Inhaled combination powders for respiratory system infections and disorders
Lee, Sie Huey
Date of Issue2017
School of Physical and Mathematical Sciences
The use of inhaled or aerosolized drugs to treat respiratory conditions offers the distinct advantages of rapid delivery of drugs to the site of action (i.e. respiratory airways) and bypassing the first-pass effect. Due to the localized drug effects and avoidance of absorption barrier, inhaled drugs can therefore be applied in much lower doses than is possible with oral or parenteral administration, thereby minimizing severe adverse effects.
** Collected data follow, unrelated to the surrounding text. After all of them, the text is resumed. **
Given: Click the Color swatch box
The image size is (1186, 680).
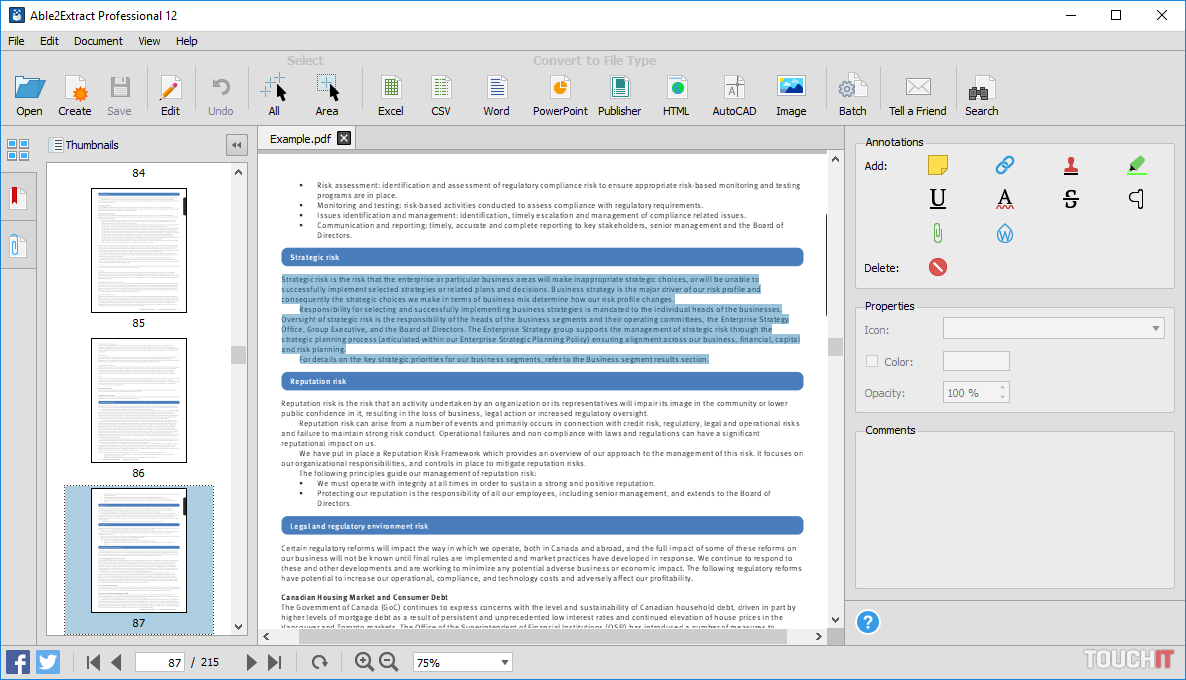Looking at the screenshot, I should [976, 362].
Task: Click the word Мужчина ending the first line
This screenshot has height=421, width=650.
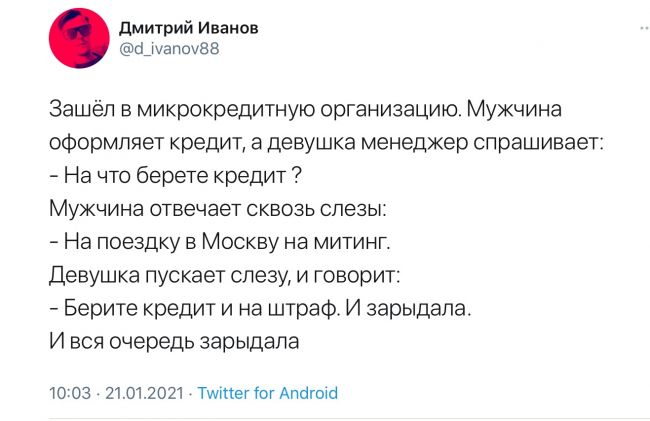Action: pos(514,110)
Since dry power inhalers (DPIs) have the advantages of higher delivery doses, enhanced formulation stability and improved patient compliance as compared to the other inhalation delivery platforms, such as nebulizers and pressurized-metered dose inhalers (pMDIs), significant efforts have been devoted to develop novel DPI formulations. More recently, there has been a trend towards the use of combination therapy in inhaled drug delivery. This could potentially contribute to the convenience of drug administration as well as confer synergistic drug interactions (where the effect of the combination treatment is greater than the sum of the single-drug treatments) to the formulations, leading to better treatment adherence and clinical outcomes. Combining two or more therapeutic agents that have complimentary interactions into a single inhaled formulation represents an incremental innovation that has extended the range of therapeutic options for treating of respiratory system infections and disorders. Hence, this thesis seeks to develop novel DPI combination formulations that have improved efficacies over the single inhaled species. In order to evaluate the performance of a DPI combination product, the DPI combination formulations developed and studied in this thesis are characterized in terms of their physicochemical properties, tested for their in vitro aerosol performance and assessed on that in-vitro antimicrobial activity or in-vitro inflammatory mediator response.